## Records for processing

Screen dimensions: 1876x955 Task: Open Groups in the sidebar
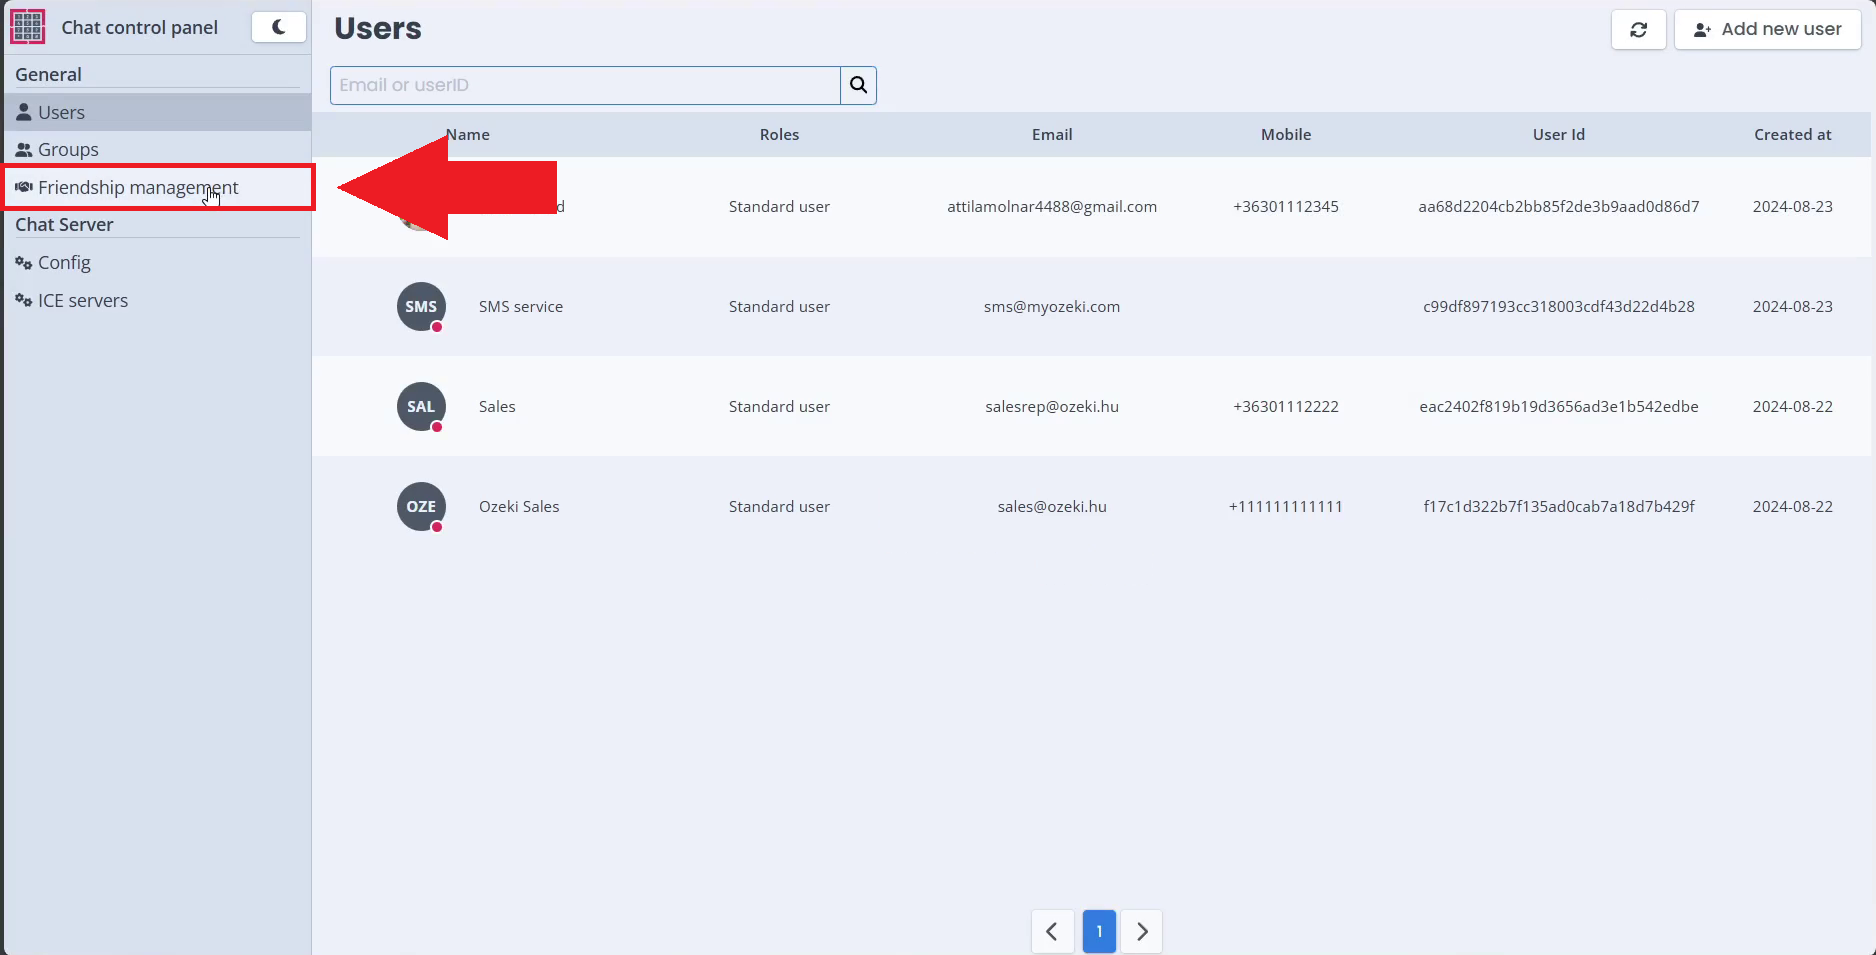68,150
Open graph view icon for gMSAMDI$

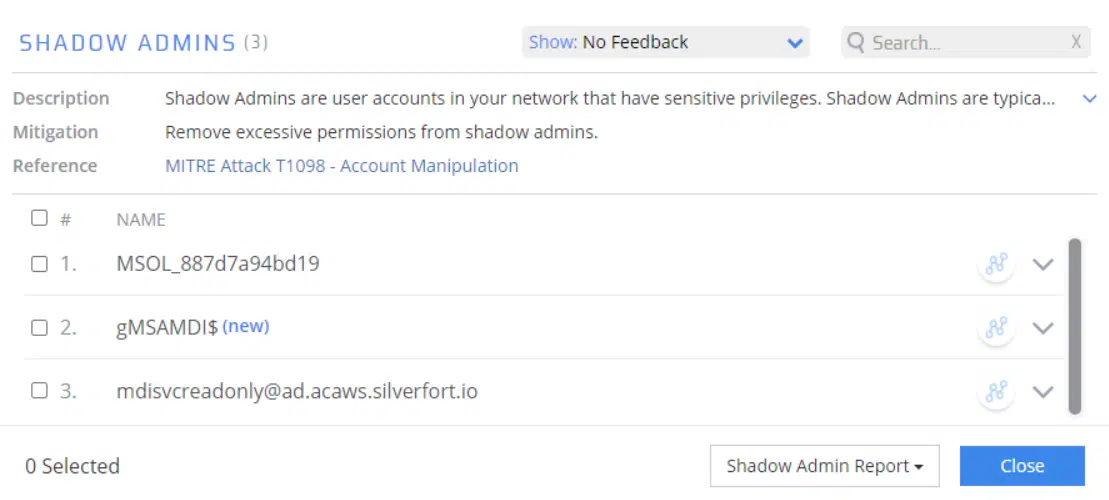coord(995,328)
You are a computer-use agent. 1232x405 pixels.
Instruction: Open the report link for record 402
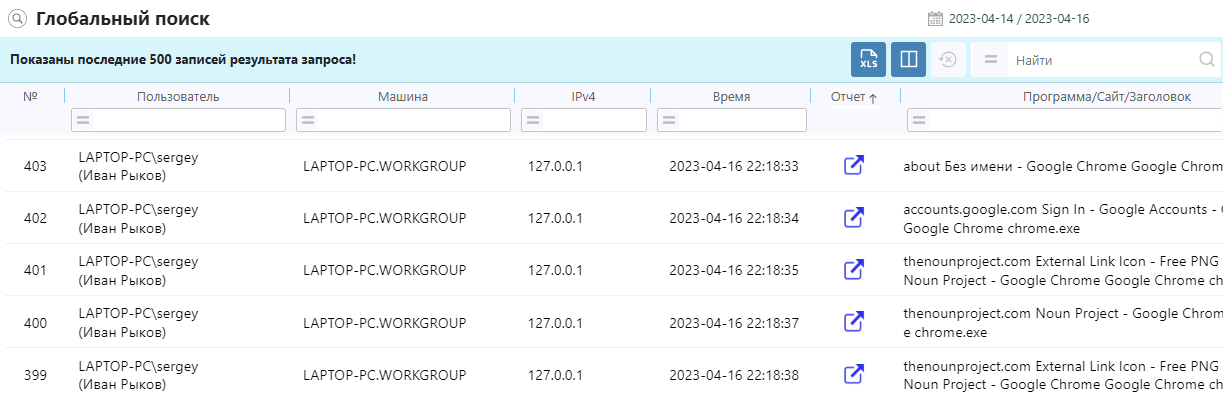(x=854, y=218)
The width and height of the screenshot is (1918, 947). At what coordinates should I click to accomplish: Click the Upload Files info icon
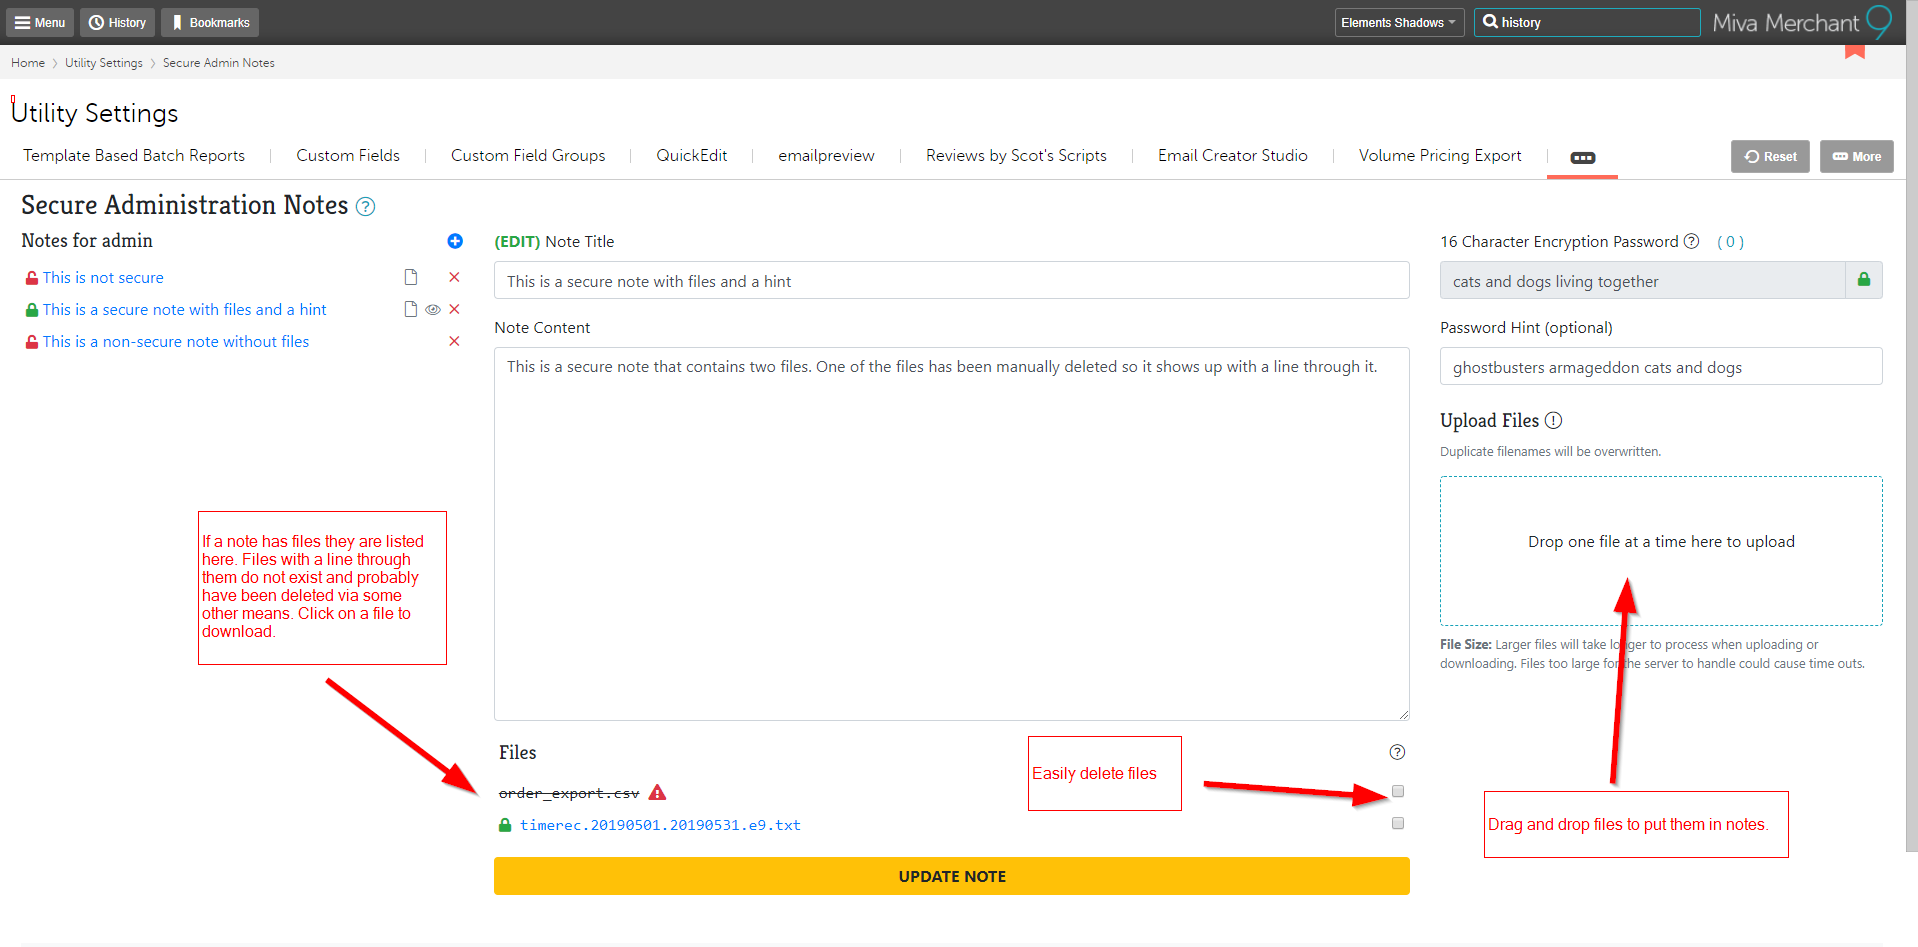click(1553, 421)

## Your goal
Excluding the pictures, write out exactly the lines from the line that contains "Instruction: Open the" through the end of the records.

## Response to this task
Instruction: Open the report link for record 402
(x=854, y=218)
The width and height of the screenshot is (1918, 947). At what coordinates should I click to accomplish: Click the Upload Files info icon
click(1553, 421)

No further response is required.